いやそれにしては、どうにも見慣れた町すぎる。田舎特有の舗装の甘い道路も、建ち並ぶ一軒家も、まんじりともせずに僕を見下ろす月も――なにもかもが現実的だ。いつもと変わらないゲーム画面の中だ。
そんな現実的な世界の中、僕の視界の先で、金色の髪が靡く。
尾を引くように揺れながら、角を曲がって視界から消えていった。
「葛霧?」
あの姿は……後ろ姿は、葛霧あにめのものだ。
昨夜出会った、あの西洋風の少女。
彼女はこんなところでなにをしているのだろう――こんなところ?
ここは……そうだ、昨夜に葛霧と出会った場所じゃないか。
昨夜?
ちなみに、今日の日付は四月二十日だ――いや、時刻はおそらく十二時を回っていたから、もう四月二十一日だろうか。
まあ、それはどちらでもよかった。
どちらでもなかったのだから。
結論から言って、僕がポケットからスマートフォンを取り出し、そしてスリープ画面で確認した日付は――。
四月十九日。
だった。
十九日、というのは、僕が水無月診療所を受診した日付であり、葛霧と初めて会った日付でもあり、そして、昨日の日付でもある。
「………」
ここで『ああ、なんださっきのは夢だったのか』となるのが、まあ、鉄板というかセオリーというかお約束なのだろうけど、再三言うように、僕にそういう現実逃避は許されない。
現実逃避も現実回避も、現実乖離さえもできず、ありのままの現実を受け止めざるを得ない。
「巻き戻った……って、ことなのか」
時間が、巻き戻った。
僕が死ぬことによって。
まあ、それも鉄板というかセオリーというかお約束なのかもしれないけど、しかしこうして自分の体で経験してみると……なんというか、実感がない。

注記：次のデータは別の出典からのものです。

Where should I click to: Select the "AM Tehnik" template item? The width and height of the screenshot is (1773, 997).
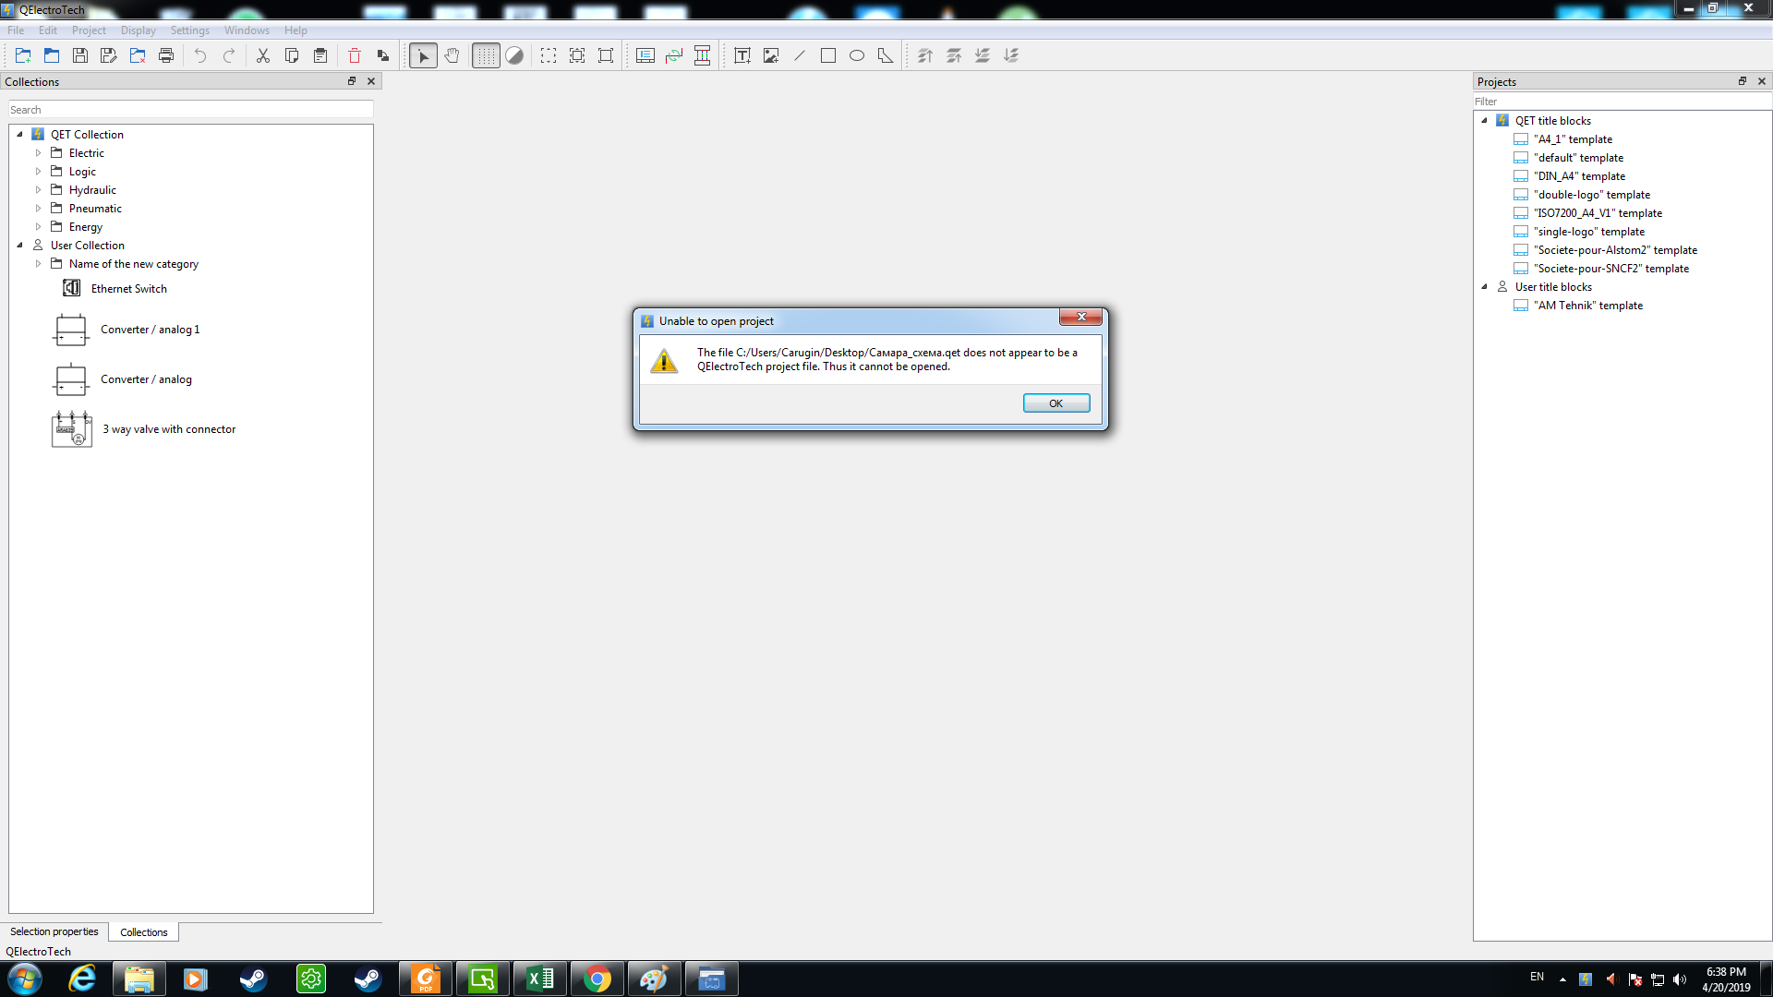point(1587,306)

ただでさえ生きていることに実感を感じない体質だったのに、輪をかけて。
無意識に腹に手を当てる。鳩尾に。
そこに空いていたはずの穴は、塞がっていた。
塞がっていたというか、だから、そもそも空いていないことになっていたというのが正しいのだろう。
服装も、明日着る予定の私服ではなく、水無月診療所帰りに着ていたときと同じ制服姿だった。
怪物。
人魚、だったか――言葉から得るイメージとして、あの醜悪な怪物をそう呼称することに抵抗感を覚えるのだが……まあ、怪物をいつまでも『怪物』呼ばわりするわけにもいかない。雑草という名前の植物などないように、怪物にだって識別名くらいは与えるべきだ。

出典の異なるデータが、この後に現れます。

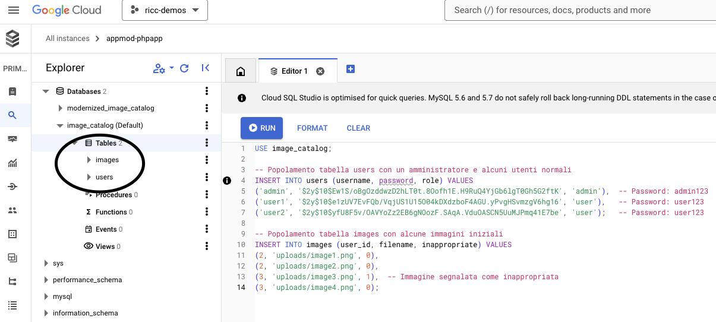
Task: Close the Editor 1 tab
Action: click(x=320, y=71)
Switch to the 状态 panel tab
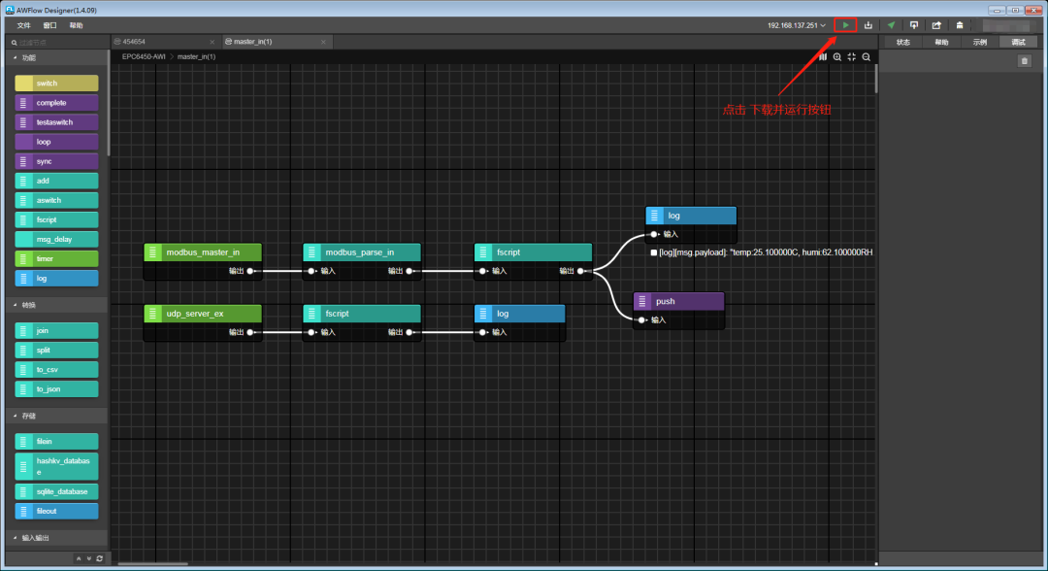Screen dimensions: 1048x571 pyautogui.click(x=903, y=42)
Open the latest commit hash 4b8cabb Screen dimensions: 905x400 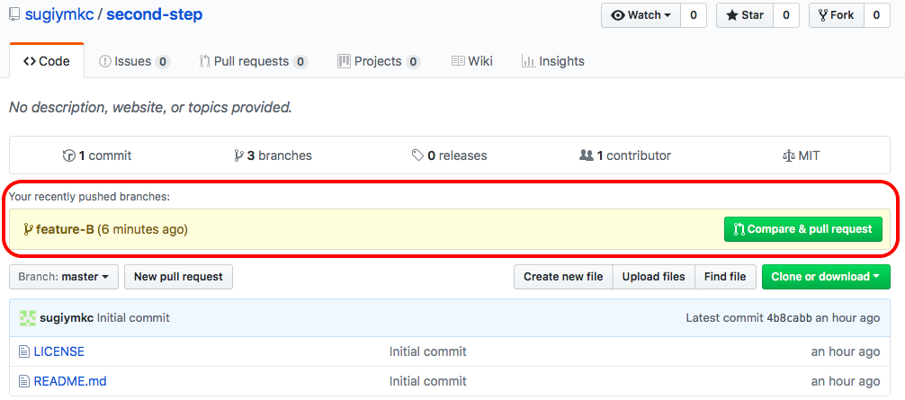pos(790,318)
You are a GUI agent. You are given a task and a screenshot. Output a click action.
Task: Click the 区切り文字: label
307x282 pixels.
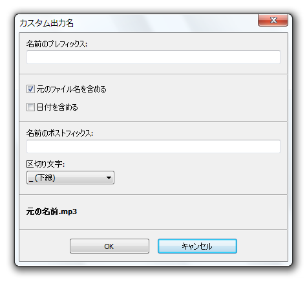click(x=45, y=164)
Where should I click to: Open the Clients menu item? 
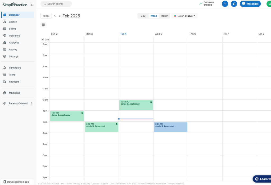(13, 22)
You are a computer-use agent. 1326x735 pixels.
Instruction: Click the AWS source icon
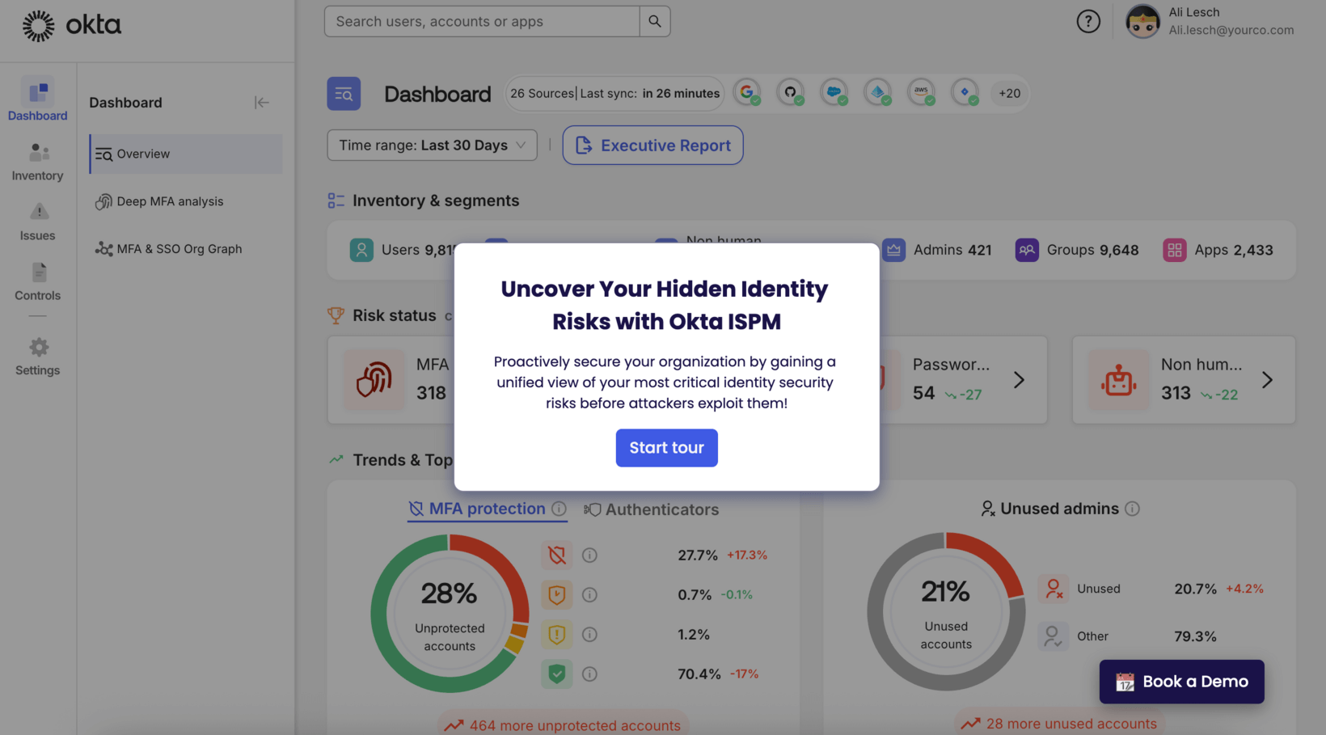[x=921, y=93]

「だから、あの人魚野郎に僕は殺されて……それで、ここまで巻き戻ってきたのか? なるほど、整理してもさっぱりわからん」
今ここに唐突に現れて、僕になにもかも説明してくれる、そんな都合のいい役割を持った誰かが登場してくれればいいのだけど。
残念なことに、そんなキャラクターは登場人物一覧に記載されていない。
「巻き戻ったのは、僕が死んだから……いや、他に条件がないとも限らないよな。なにか特定の、特別な条件を満たして死んだ時だけ戻れるのかもしれないし、おいそれとは死ねないよな。ただでさえ僕はそこら辺の倫理観が緩いんだから、気を付けないと」
気を付けないと――手段として死を選んで、そのまま、なんてこともある。
そのまま……二度と目醒めないなんてことも。
そもそも、この時間の巻き戻しが僕の有する無限の権利なのか、という問題もある。ゲームのセオリーとして、プレイヤーの死による巻き戻し――所謂、デスループというものは、当然のごとく無限の権利だと思ってしまったけど、思い込んでしまったけど、一回きりの権利という可能性だって、ないわけではない。

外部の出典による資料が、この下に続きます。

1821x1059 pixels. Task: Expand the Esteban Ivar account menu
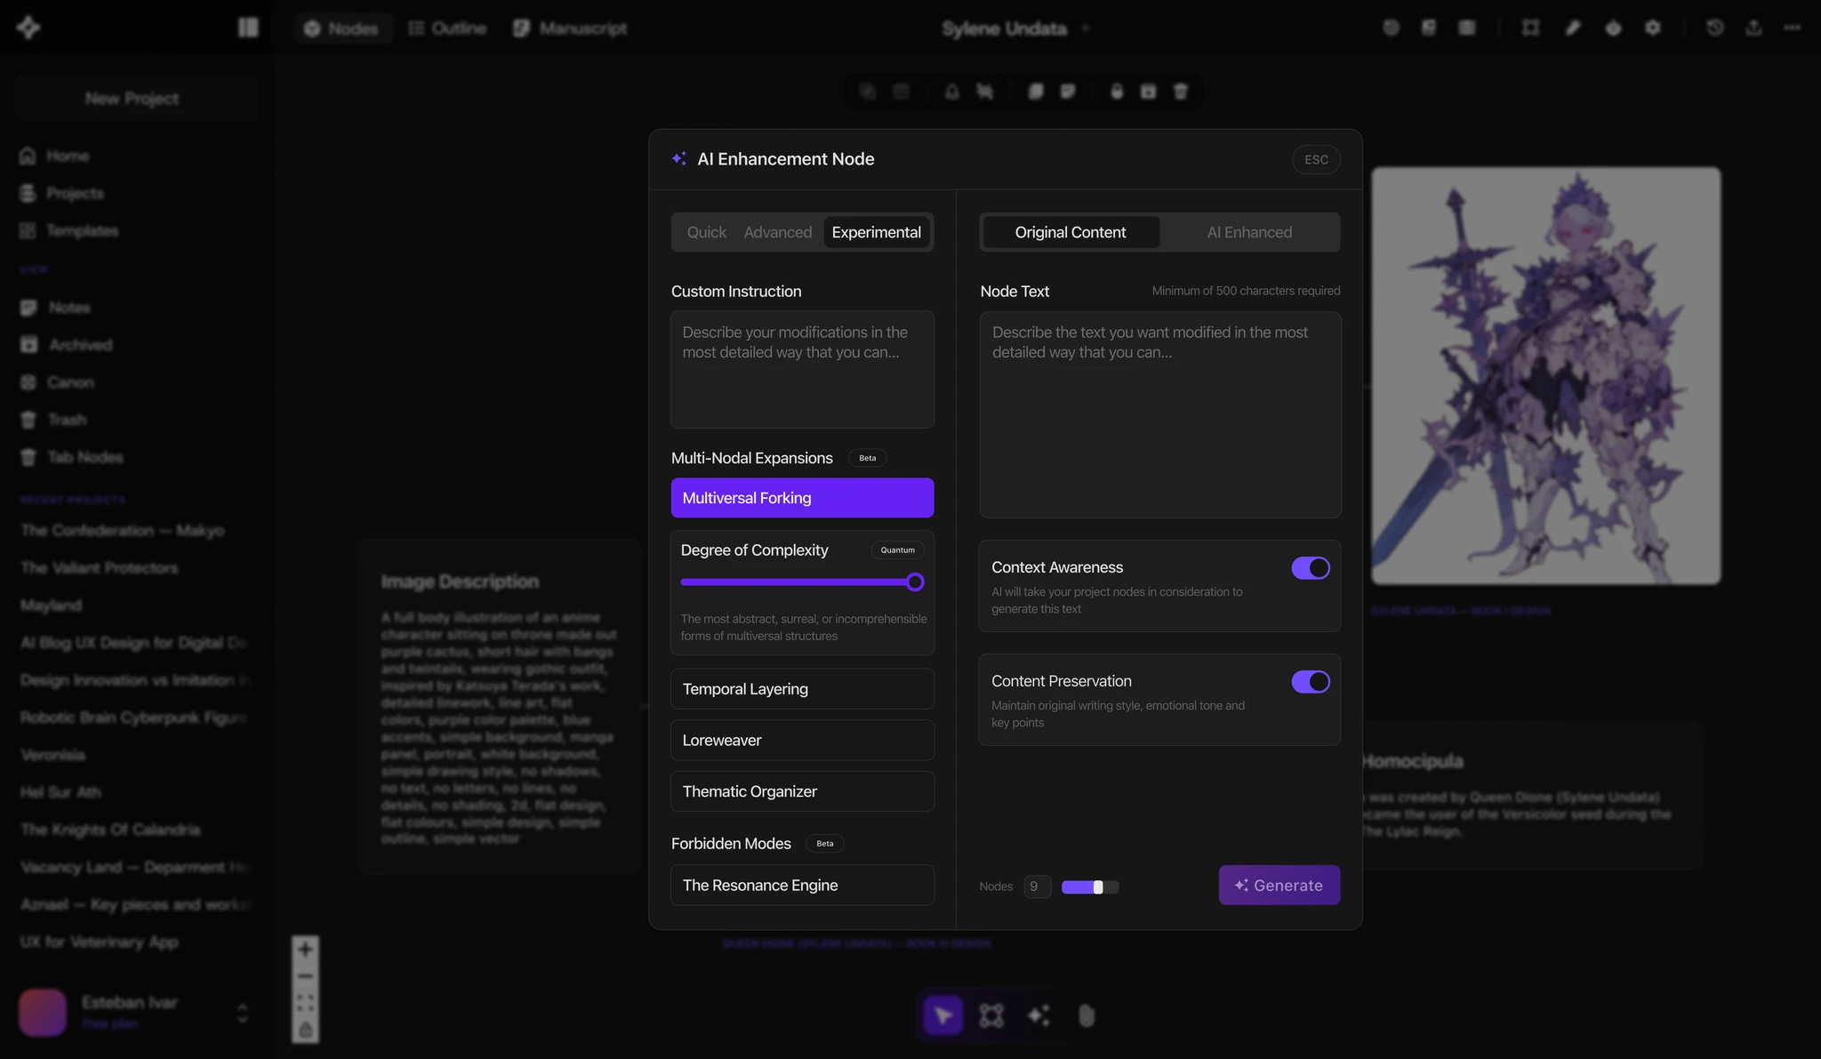coord(241,1012)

ないわけではないというか、そう考えるのが自然なのかもしれない。
奇跡は一度しか起きないものだ。
そう考えると、やはり、おいそれとは死ねない。
常に最終ストックだと思って行動すべきだ。
「とにかく、あの人魚野郎が明日の夜にこの町にやってきて、僕と百目鬼を……それから、交番を襲撃するんだよな――うん、やっぱり意味わからん。人魚ってなんだよ」
敵を知り、己を知らば――なんて言葉があるが、現状、僕は敵のことも自分のこともよくわかっていない状態だ。
この状況で、あの怪物をどうこうできるはずもない。
そもそも僕がどうにかできる相手なのか?
僕がどうにかしなければならない相手なのか?
……まあ、いい。それはいいや。いくらゲーム脳だからといって、どこまでも非人間的に思考しなければならないというわけではない。未来を知ってしまった人間の責務として、対処は考えなければならないと仮定しよう。
人魚……人魚か。
そもそも、僕はどうしてあの怪物を人魚と呼称することにしたのだったか……?
ああ、そうだ、百目鬼があの怪物を人魚と定義したからだったか……いや、違う。百目鬼が人魚を叩きのめす前から、一匹目の人魚と遭遇した瞬間から、僕は奴を人魚と仮定義していた。
それは、何故か。
およそ『人魚』という単語からイメージする姿形とはまるで異なる容姿をしていたのに、それでも僕が咄嗟に奴を『人魚』と定義したのは……それは、つい先ほど――時間が巻き戻ってしまったので『先ほど』の定義も難しいが――百目鬼と書庫で、人魚伝説について談議していたからだった。
「人魚伝説?」
ではなぜ人魚伝説について百目鬼と談議していたか。
それは、昨夜に――つまりこの晩に、葛霧に『人魚伝説を知ってるか?』と問われたことに端を発していたはずだ。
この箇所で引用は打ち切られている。